Migrate to pcre2 - Githubissues

tobil4sk commented 1 year ago

~Not ready yet, currently there are some build issues, see: https://github.com/PCRE2Project/pcre2/issues/218.~ Build issues have now been addressed.

See https://github.com/HaxeFoundation/haxe/issues/10491

Uzume commented 1 year ago

Not ready yet, currently there are some build issues, see: PCRE2Project/pcre2#218 [...]

[...]So for now we'll need to build both pcre2-8 and pcre2-16 separately as libraries and link both.

hxcpp uses both UTF-8 and UTF-16? Does it use them at the same time? If it does not use them at the same time you will never need PCRE2_CODE_UNIT_WIDTH=0 (and won't have to refer to API with the code unit size suffixes) but you will have to either build PCRE2 twice or depend on multiple system library builds.

A quick search of of the code tree shows both system library dependencies for libpcre3-dev and a "vendor"ed copy of pcre-8.42. I don't believe PCRE1 ever had a single library that supported multiple code unit widths either. You will notice that Debian/Ubuntu libpcre3-dev includes headers files and also depends on (among other things) libpcre3, libpcre16-3 and libpcre32-3 (so those individually built library packages will also get installed). In a similar way that Debian/Ubuntu libpcre2-dev includes headers and depends on libpcre2-8-0, libpcre2-16-0 and libpcre2-32-0.

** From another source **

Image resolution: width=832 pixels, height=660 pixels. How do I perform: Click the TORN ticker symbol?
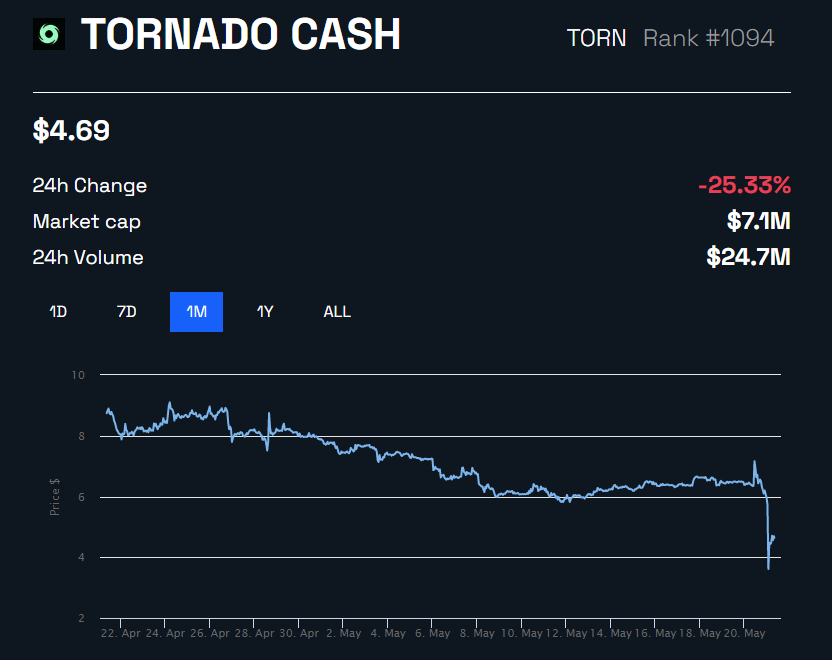coord(596,38)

A prebuilt application that used PCRE could just depend on the libraries and not need the headers but hxcpp is creating C++ code and then compiling so we need both the headers and the libraries to access the C API and link against the libraries.

As tools/haxe/build_linux.sh refers to libpcre3-dev, I am surprised tools/haxe/build_osx.sh does not refer to the brew pcre package (it get away with this due to the opam update on HaxeFoundation/haxe and its dependency on pcre-conf which implies brew pcre on macos—which was just broken with HaxeFoundation/haxe#11032). However, sadly, it is seems we are building the local "vender"ed copy of project/thirdparty/pcre-8.42.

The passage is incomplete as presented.